Les images manquent, cette « vague », ce raz-de-marée féministe, est en grande partie marquée par une nouvelle génération, de nouveaux espaces et outils d’expression, mais la « vague » revient de loin, de très loin : elle amplifie l’élan, porte le souffle de groupes, de positionnements, de tendances en partie existantes au sein des féminismes historiques, souvent oubliés, marginalisés ou minorés. Renouer avec cette généalogie est aussi une forme de réparation, de justice, de soin porté aux mobilisations présentes comme à celles qui les ont rendues possibles.
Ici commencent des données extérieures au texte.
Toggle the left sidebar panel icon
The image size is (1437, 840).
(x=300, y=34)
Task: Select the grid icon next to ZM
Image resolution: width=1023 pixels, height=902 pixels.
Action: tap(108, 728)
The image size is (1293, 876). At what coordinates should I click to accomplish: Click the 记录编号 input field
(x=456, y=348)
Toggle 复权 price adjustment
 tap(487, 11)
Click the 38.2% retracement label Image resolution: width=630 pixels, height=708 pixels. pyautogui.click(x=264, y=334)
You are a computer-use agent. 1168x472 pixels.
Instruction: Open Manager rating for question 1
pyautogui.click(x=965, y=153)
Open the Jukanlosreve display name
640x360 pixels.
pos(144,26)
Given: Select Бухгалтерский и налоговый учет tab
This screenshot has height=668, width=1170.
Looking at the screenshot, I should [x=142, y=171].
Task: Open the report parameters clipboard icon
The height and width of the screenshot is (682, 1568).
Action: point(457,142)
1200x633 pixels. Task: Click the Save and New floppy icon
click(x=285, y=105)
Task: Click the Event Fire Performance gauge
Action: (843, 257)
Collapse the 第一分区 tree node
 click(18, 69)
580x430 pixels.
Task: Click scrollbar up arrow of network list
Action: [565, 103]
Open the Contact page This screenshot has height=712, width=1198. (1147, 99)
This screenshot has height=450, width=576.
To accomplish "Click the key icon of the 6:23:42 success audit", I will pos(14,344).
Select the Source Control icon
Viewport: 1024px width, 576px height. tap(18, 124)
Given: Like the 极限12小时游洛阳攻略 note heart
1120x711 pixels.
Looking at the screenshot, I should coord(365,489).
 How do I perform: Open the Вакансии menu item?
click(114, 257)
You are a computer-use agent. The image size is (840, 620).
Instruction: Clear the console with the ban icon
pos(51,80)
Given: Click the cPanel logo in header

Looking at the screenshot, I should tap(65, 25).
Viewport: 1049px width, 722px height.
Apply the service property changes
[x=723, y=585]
Durant ces deux premières décennies de l’an 2000, nos soulèvements ont ravivé, excavé d’autres sources, d’autres histoires et d’autres géographies des combats féministes. Ils ont réaffirmé l’internationalisme du mouvement – dont le point d’acmé est tout autant l’ensemble des mobilisations autour de #MeToo décliné dans le monde entier que les actions directes incendiaires des mouvements féministes latino-américains contemporains –, se sont recentrés, réaxés sur d’autres foyers de luttes qui ont provincialisé les mouvements blancs états-uniens, européens : le féminisme noir, diasporique, zapatiste, kurde, indien, décolonial, caribéen, coréen, tunisien, musulman, sud-américain, ouest-africain… En même temps, leur pouvoir de dissémination « locale » dans des groupes, des actions féministes relatives à la santé (self-help, mobilisation contre les violences gynécologiques, groupe de santé communautaire), à l’habitat et à l’environnement (communautés indigènes, écoféministes, péri-urbaines ou paysannes, maisons de retraite féministes et collectives, squats féministes, ZAD), à la ville et à la rue (manifestations de nuit, marches exploratoires, lutte contre le harcèlement dans l’espace public, collages), au travail (grève internationale des femmes, mobilisations des femmes de chambres des grands groupes hôteliers, mouvement d’occupation par les ouvrières et paysannes à Delhi), au droit à l’avortement, à la maternité et à d’autres conceptions de la famille, à la solidarité entre victimes, au soin des vies de chacune. Ils ont pris la forme de mouvements liés à l’auto-organisation, l’autodétermination et l’autoformation, comme dans les quartiers populaires, dans les groupes de parole, ateliers en non-mixité choisie (autodéfense, groupes de conscience, bibliothèques solidaires, chorales et orchestres, création et production de fanzines, ladyfests, queerfests, formation en mécanique, menuiserie), dans les forums et universités, dans les rassemblements anticapitalistes, les mouvements syndicaux et sociaux, les collectifs de lutte contre les violences policières, dans les revues et magazines, sur le Net et les plateaux télé, dans la presse « généraliste ». Le soulèvement est partout…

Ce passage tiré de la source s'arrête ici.